--- RECORDS Enclosed Below ---

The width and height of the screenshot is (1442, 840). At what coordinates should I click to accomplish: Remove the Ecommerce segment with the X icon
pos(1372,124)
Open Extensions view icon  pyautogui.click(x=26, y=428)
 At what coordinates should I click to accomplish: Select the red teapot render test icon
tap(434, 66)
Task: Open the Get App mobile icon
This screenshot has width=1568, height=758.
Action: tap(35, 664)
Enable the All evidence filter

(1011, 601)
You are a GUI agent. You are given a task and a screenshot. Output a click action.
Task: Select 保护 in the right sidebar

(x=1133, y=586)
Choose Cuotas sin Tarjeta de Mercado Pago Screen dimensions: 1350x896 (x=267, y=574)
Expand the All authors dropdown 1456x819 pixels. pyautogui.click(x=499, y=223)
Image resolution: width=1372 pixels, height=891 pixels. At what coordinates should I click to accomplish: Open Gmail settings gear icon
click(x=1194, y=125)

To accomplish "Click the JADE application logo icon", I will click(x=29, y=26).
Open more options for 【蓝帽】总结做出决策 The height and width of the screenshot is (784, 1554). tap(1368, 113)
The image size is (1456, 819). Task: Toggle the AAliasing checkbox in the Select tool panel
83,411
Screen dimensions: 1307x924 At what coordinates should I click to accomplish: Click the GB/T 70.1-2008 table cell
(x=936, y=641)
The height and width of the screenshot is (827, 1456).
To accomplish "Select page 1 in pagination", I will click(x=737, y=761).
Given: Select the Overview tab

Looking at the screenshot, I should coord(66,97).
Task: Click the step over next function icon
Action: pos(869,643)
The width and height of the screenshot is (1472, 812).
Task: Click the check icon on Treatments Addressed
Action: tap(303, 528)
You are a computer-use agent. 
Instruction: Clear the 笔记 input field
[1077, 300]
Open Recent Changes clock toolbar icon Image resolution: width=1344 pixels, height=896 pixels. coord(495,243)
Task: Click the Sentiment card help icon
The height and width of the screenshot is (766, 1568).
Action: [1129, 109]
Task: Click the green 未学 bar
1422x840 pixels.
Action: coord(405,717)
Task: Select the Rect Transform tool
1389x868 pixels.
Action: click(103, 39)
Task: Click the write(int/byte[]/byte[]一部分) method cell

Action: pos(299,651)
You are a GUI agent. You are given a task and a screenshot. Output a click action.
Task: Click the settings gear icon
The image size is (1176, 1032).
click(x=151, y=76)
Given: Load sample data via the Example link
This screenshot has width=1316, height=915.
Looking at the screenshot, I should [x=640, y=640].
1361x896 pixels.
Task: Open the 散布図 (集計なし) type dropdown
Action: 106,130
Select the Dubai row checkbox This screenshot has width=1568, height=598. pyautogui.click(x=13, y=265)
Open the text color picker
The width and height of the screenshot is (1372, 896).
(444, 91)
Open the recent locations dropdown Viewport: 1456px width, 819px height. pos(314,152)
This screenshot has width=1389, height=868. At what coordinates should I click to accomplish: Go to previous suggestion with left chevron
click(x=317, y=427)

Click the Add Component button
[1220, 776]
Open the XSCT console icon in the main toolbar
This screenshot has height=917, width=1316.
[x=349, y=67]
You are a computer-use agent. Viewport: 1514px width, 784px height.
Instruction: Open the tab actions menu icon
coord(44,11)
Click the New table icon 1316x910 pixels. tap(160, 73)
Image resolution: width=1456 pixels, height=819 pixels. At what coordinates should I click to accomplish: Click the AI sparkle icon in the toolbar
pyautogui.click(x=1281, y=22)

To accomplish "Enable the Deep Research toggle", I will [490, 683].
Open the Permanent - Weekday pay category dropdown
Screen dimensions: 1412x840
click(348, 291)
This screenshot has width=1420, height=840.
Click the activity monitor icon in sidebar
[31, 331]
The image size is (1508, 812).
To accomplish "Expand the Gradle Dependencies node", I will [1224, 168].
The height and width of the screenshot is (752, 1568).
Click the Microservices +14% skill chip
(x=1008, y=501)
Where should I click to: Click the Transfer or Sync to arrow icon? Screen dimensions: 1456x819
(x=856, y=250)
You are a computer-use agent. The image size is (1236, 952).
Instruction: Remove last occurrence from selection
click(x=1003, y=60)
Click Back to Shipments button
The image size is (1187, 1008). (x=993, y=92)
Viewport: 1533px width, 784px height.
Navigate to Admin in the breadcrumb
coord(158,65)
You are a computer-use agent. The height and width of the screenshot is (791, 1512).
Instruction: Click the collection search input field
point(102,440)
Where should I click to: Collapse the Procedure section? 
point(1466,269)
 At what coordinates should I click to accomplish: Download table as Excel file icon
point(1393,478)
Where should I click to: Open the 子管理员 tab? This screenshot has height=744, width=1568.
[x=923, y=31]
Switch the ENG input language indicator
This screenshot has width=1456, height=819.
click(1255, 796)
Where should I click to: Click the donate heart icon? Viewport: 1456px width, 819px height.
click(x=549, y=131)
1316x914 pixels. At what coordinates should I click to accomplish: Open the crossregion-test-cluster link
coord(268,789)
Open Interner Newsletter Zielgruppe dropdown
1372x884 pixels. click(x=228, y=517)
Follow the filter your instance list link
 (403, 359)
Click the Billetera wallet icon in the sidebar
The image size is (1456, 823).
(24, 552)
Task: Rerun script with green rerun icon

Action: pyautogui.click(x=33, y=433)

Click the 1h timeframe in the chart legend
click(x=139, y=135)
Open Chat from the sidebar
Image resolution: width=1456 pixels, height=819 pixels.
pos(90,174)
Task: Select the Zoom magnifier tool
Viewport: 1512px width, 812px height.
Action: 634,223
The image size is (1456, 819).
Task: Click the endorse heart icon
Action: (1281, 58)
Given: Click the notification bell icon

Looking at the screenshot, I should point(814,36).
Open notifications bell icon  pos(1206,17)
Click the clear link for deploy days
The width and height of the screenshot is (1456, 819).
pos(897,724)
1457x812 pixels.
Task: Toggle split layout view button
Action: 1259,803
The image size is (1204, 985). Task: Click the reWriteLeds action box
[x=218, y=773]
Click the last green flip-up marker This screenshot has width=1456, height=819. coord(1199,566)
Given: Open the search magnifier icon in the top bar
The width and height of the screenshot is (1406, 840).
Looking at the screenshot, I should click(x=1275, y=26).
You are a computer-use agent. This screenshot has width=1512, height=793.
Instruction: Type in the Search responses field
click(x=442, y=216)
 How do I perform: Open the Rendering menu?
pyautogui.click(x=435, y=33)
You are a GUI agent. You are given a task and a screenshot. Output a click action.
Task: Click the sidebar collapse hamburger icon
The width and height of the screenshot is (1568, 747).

--- End of Enclosed RECORDS ---

REQUIREMENT: Word for word, give back all of the records.

ANSWER AREA:
The width and height of the screenshot is (1442, 840). At what coordinates should I click to accomplish: Remove the Ecommerce segment with the X icon
pos(1372,124)
Open Extensions view icon  pyautogui.click(x=26, y=428)
 At what coordinates should I click to accomplish: Select the red teapot render test icon
tap(434, 66)
Task: Open the Get App mobile icon
This screenshot has width=1568, height=758.
Action: tap(35, 664)
Enable the All evidence filter

(1011, 601)
You are a GUI agent. You are given a task and a screenshot. Output a click action.
Task: Select 保护 in the right sidebar

(x=1133, y=586)
Choose Cuotas sin Tarjeta de Mercado Pago Screen dimensions: 1350x896 (x=267, y=574)
Expand the All authors dropdown 1456x819 pixels. pyautogui.click(x=499, y=223)
Image resolution: width=1372 pixels, height=891 pixels. At what coordinates should I click to accomplish: Open Gmail settings gear icon
click(x=1194, y=125)

To accomplish "Click the JADE application logo icon", I will click(x=29, y=26).
Open more options for 【蓝帽】总结做出决策 The height and width of the screenshot is (784, 1554). tap(1368, 113)
The image size is (1456, 819). Task: Toggle the AAliasing checkbox in the Select tool panel
83,411
Screen dimensions: 1307x924 At what coordinates should I click to accomplish: Click the GB/T 70.1-2008 table cell
(x=936, y=641)
The height and width of the screenshot is (827, 1456).
To accomplish "Select page 1 in pagination", I will click(x=737, y=761).
Given: Select the Overview tab

Looking at the screenshot, I should coord(66,97).
Task: Click the step over next function icon
Action: pos(869,643)
The width and height of the screenshot is (1472, 812).
Task: Click the check icon on Treatments Addressed
Action: tap(303, 528)
You are a computer-use agent. 
Instruction: Clear the 笔记 input field
[1077, 300]
Open Recent Changes clock toolbar icon Image resolution: width=1344 pixels, height=896 pixels. coord(495,243)
Task: Click the Sentiment card help icon
The height and width of the screenshot is (766, 1568).
Action: [1129, 109]
Task: Click the green 未学 bar
1422x840 pixels.
Action: coord(405,717)
Task: Select the Rect Transform tool
1389x868 pixels.
Action: click(103, 39)
Task: Click the write(int/byte[]/byte[]一部分) method cell

Action: pos(299,651)
You are a GUI agent. You are given a task and a screenshot. Output a click action.
Task: Click the settings gear icon
The image size is (1176, 1032).
click(x=151, y=76)
Given: Load sample data via the Example link
This screenshot has width=1316, height=915.
Looking at the screenshot, I should [x=640, y=640].
1361x896 pixels.
Task: Open the 散布図 (集計なし) type dropdown
Action: 106,130
Select the Dubai row checkbox This screenshot has width=1568, height=598. pyautogui.click(x=13, y=265)
Open the text color picker
The width and height of the screenshot is (1372, 896).
(444, 91)
Open the recent locations dropdown Viewport: 1456px width, 819px height. pos(314,152)
This screenshot has width=1389, height=868. At what coordinates should I click to accomplish: Go to previous suggestion with left chevron
click(x=317, y=427)

Click the Add Component button
[1220, 776]
Open the XSCT console icon in the main toolbar
This screenshot has height=917, width=1316.
[x=349, y=67]
You are a computer-use agent. Viewport: 1514px width, 784px height.
Instruction: Open the tab actions menu icon
coord(44,11)
Click the New table icon 1316x910 pixels. tap(160, 73)
Image resolution: width=1456 pixels, height=819 pixels. At what coordinates should I click to accomplish: Click the AI sparkle icon in the toolbar
pyautogui.click(x=1281, y=22)

To accomplish "Enable the Deep Research toggle", I will [490, 683].
Open the Permanent - Weekday pay category dropdown
Screen dimensions: 1412x840
click(348, 291)
This screenshot has width=1420, height=840.
Click the activity monitor icon in sidebar
[31, 331]
The image size is (1508, 812).
To accomplish "Expand the Gradle Dependencies node", I will [1224, 168].
The height and width of the screenshot is (752, 1568).
Click the Microservices +14% skill chip
(x=1008, y=501)
Where should I click to: Click the Transfer or Sync to arrow icon? Screen dimensions: 1456x819
(x=856, y=250)
You are a computer-use agent. The image size is (1236, 952).
Instruction: Remove last occurrence from selection
click(x=1003, y=60)
Click Back to Shipments button
The image size is (1187, 1008). (x=993, y=92)
Viewport: 1533px width, 784px height.
Navigate to Admin in the breadcrumb
coord(158,65)
You are a computer-use agent. The height and width of the screenshot is (791, 1512).
Instruction: Click the collection search input field
point(102,440)
Where should I click to: Collapse the Procedure section? 
point(1466,269)
 At what coordinates should I click to accomplish: Download table as Excel file icon
point(1393,478)
Where should I click to: Open the 子管理员 tab? This screenshot has height=744, width=1568.
[x=923, y=31]
Switch the ENG input language indicator
This screenshot has width=1456, height=819.
click(1255, 796)
Where should I click to: Click the donate heart icon? Viewport: 1456px width, 819px height.
click(x=549, y=131)
1316x914 pixels. At what coordinates should I click to accomplish: Open the crossregion-test-cluster link
coord(268,789)
Open Interner Newsletter Zielgruppe dropdown
1372x884 pixels. click(x=228, y=517)
Follow the filter your instance list link
 (403, 359)
Click the Billetera wallet icon in the sidebar
The image size is (1456, 823).
(24, 552)
Task: Rerun script with green rerun icon

Action: pyautogui.click(x=33, y=433)

Click the 1h timeframe in the chart legend
click(x=139, y=135)
Open Chat from the sidebar
Image resolution: width=1456 pixels, height=819 pixels.
pos(90,174)
Task: Select the Zoom magnifier tool
Viewport: 1512px width, 812px height.
Action: 634,223
The image size is (1456, 819).
Task: Click the endorse heart icon
Action: (1281, 58)
Given: Click the notification bell icon

Looking at the screenshot, I should point(814,36).
Open notifications bell icon  pos(1206,17)
Click the clear link for deploy days
The width and height of the screenshot is (1456, 819).
pos(897,724)
1457x812 pixels.
Task: Toggle split layout view button
Action: 1259,803
The image size is (1204, 985). Task: Click the reWriteLeds action box
[x=218, y=773]
Click the last green flip-up marker This screenshot has width=1456, height=819. coord(1199,566)
Given: Open the search magnifier icon in the top bar
The width and height of the screenshot is (1406, 840).
Looking at the screenshot, I should click(x=1275, y=26).
You are a computer-use agent. This screenshot has width=1512, height=793.
Instruction: Type in the Search responses field
click(x=442, y=216)
 How do I perform: Open the Rendering menu?
pyautogui.click(x=435, y=33)
You are a GUI agent. You are given a task and a screenshot. Output a click action.
Task: Click the sidebar collapse hamburger icon
The width and height of the screenshot is (1568, 747).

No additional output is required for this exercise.